Indeed, evidence of globalization can be observed in the informal, but established exchanges and economies of sex tourism. Whether in times of world peace or conflict, prosperity or recession, the “market” in sex tourism has seldom, if ever, relented. One significant feature of the globalization process is cultural influence. Regarding such influence, Appadurai (1996) notes that communities affect and are affected by myriad influences, which can be understood in the form of “scapes” — ethnoscapes (e.g., movement people across borders), financescapes (e.g., money, currency), technoscapes (e.g., internet, transportation), mediascapes (e.g., information dissemination, constructions of one’s imagined world), and ideoscapes (e.g., lifestyle, worldview) — that enable and affect interactions and influences between people across geographies. Indeed, female sex tourism exhibits aspects of these scapes:

  • international travelers and local romantic partners (ethnoscapes);

  • exchange of money or gifts for sexual experiences (financescapes);

  • internet sites for recommending destination hotspots (technoscapes/ mediascapes); and

  • and female sex tourists “recourse to perhaps their most important ‘masculine’ privilege – their mobility” (Jacobs, 2009) (ideoscapes)

Sex tourism is a significant global, cultural phenomenon. Historically, the majority of sex tourists have been males from the United States, Europe, and Australia; and, there also have been significant flows of sex tourists within Asia. Given its exchange oriented nature and transaction style features, sex tourism occasionally has been linked to prostitution (Enloe, 1989), where a buyer provides some form of consideration (e.g., money, gifts, meals) to an anonymous seller (e.g., prostitute, gigolo, companion) with the anticipation of a sexual experience or romantic companionship free of personal commitments (Karch, 1981).

Key Terms in this Chapter

Prostitution: The illegal practice of providing sexual relations for money.

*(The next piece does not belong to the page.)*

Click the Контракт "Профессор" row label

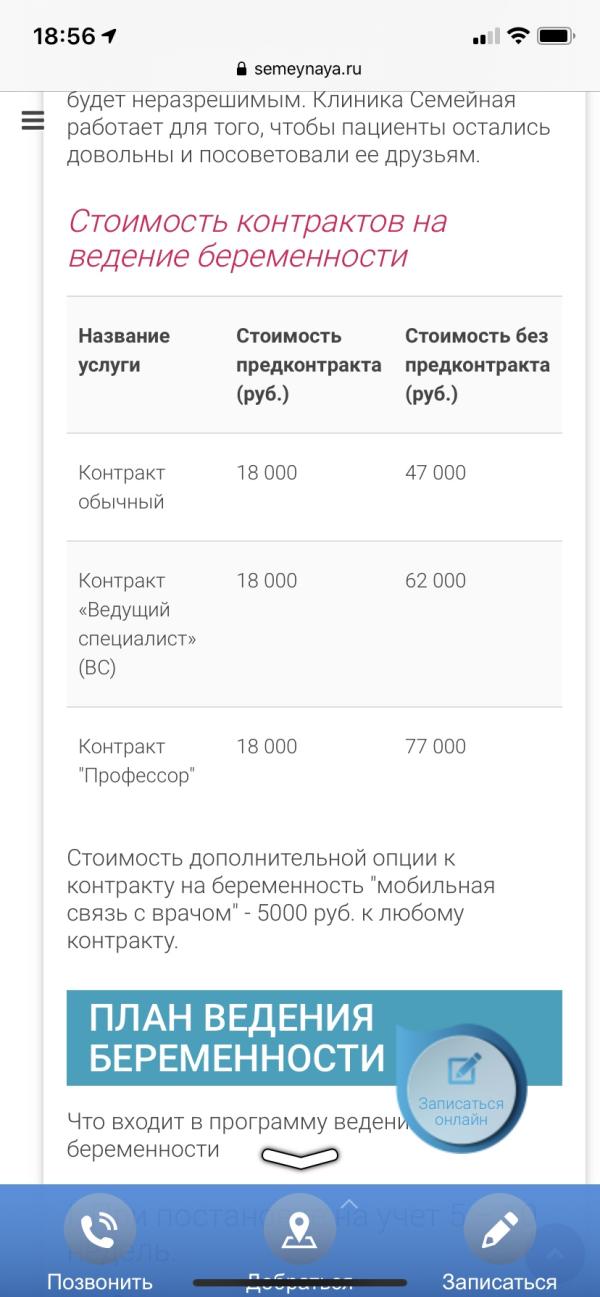(136, 761)
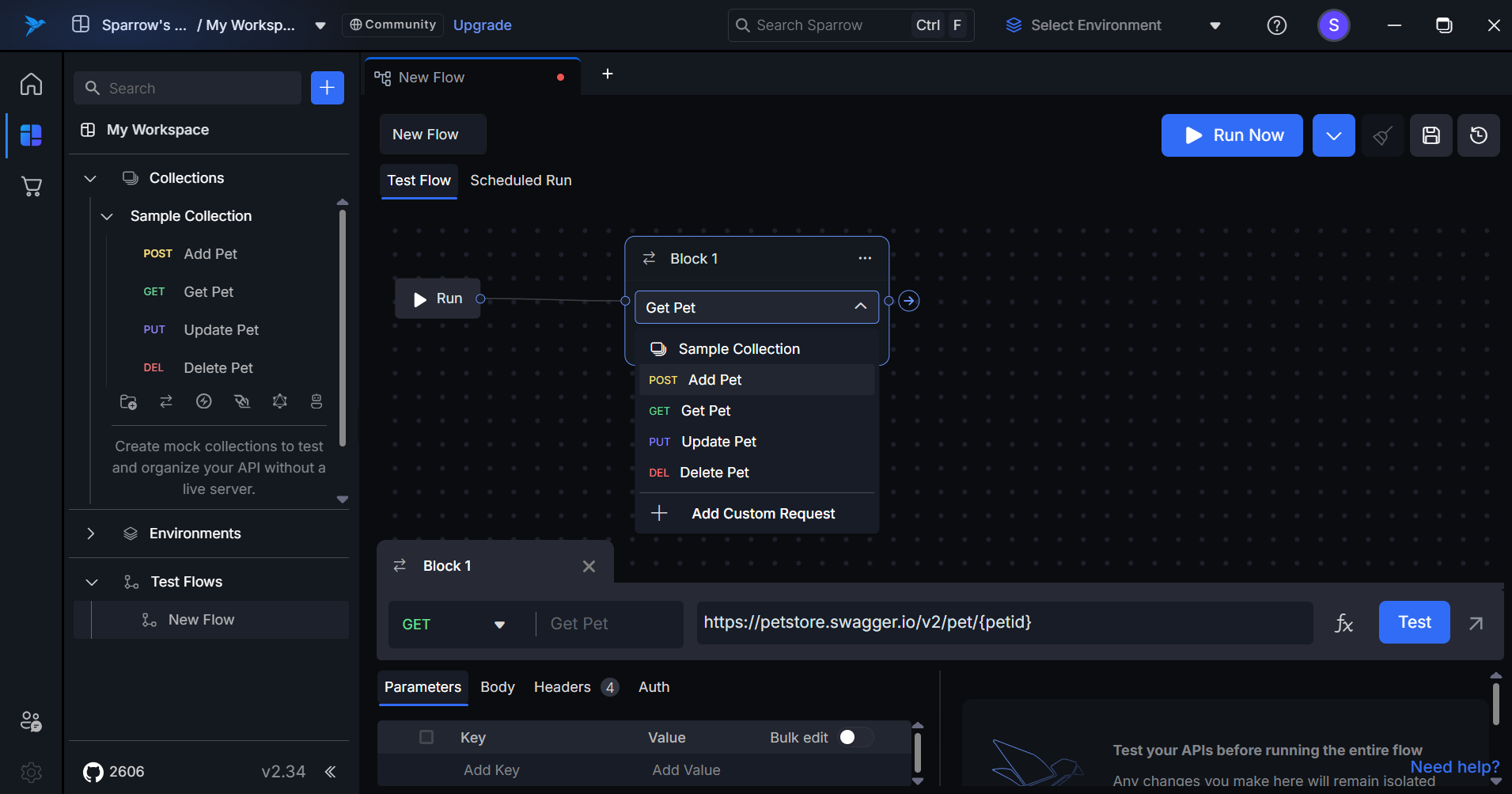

Commodification: A process of transforming a non-commercial item (e.g., idea, person) into a saleable or marketable commodity (e.g., good, service).

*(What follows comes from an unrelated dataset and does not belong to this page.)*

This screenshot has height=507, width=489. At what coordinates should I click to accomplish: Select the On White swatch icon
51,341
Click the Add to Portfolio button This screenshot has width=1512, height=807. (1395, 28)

Flows/Scapes: Means by which intercultural influences are transmitted within a society and between societies around the world. Flows may involve finance, media, movement of people, finance, etc.

Consideration: In the context of female sex tourism, any form of compensation, remuneration, or reward to initiate or sustain a romantic courtship. It may take various forms, such as meals, drinks, clothing, electronics, or plane tickets.

Sex Tourism: A vacation experience where consumers travel to foreign destinations with the expectation that part or all of their vacation will involve paying for (e.g., money, gifts) a sexual experience with a local resident.

Culture: A set of values and principles, or collective programming, which characterizes a group of people and distinguishes it from another group of people.

Romance Tourism: A term that typically refers to female sex tourism rather than male sex tourism.